### GIVEN ENTRIES:
+ + + +

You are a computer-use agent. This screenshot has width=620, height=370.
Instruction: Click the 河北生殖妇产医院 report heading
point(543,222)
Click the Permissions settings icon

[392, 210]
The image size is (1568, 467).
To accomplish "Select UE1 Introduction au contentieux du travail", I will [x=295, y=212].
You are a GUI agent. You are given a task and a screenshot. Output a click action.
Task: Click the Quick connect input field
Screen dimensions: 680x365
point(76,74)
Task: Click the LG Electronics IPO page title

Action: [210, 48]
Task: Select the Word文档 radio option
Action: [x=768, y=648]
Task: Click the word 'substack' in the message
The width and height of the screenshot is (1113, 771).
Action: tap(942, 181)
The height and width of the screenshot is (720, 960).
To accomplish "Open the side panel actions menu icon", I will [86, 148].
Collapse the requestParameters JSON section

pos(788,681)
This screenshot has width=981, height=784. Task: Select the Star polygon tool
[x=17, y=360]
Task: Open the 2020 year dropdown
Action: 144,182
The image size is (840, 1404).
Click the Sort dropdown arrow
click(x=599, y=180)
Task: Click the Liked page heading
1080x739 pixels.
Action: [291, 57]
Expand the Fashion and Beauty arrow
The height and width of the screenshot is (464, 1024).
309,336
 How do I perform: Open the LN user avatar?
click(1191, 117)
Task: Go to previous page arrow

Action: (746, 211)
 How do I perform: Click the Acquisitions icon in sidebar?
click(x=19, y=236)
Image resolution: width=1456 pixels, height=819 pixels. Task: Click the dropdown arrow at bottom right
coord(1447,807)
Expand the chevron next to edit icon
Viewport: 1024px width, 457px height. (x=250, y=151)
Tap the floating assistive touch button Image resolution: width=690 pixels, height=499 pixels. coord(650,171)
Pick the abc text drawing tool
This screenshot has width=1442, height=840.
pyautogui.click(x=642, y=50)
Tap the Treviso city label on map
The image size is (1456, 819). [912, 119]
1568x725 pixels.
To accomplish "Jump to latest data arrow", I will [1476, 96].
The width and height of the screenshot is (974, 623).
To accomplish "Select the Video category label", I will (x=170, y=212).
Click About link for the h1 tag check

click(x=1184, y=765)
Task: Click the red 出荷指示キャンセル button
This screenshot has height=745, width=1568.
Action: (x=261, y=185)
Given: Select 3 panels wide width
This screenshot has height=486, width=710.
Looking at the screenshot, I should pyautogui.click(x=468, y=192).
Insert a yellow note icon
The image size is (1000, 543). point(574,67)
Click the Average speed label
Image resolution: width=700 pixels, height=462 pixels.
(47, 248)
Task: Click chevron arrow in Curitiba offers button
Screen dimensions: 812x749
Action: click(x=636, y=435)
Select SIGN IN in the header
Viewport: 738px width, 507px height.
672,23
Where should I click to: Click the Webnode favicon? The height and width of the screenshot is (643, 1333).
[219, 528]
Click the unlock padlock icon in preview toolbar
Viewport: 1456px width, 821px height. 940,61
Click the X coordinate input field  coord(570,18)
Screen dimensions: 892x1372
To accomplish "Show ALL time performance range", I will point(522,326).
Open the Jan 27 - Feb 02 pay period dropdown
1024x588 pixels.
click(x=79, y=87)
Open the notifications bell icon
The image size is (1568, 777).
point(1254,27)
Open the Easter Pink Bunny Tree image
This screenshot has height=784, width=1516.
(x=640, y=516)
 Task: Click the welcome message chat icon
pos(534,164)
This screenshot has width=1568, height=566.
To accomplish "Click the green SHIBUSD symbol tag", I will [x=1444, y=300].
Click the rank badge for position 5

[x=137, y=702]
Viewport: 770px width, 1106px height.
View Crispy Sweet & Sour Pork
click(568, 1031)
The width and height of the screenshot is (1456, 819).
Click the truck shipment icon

+ + + +

### WHAT IS EXPECTED:
Every line of the listing that includes "agent" must be shown.

### EXERCISE ANSWER:
You are a computer-use agent. This screenshot has width=620, height=370.
You are a GUI agent. You are given a task and a screenshot. Output a click action.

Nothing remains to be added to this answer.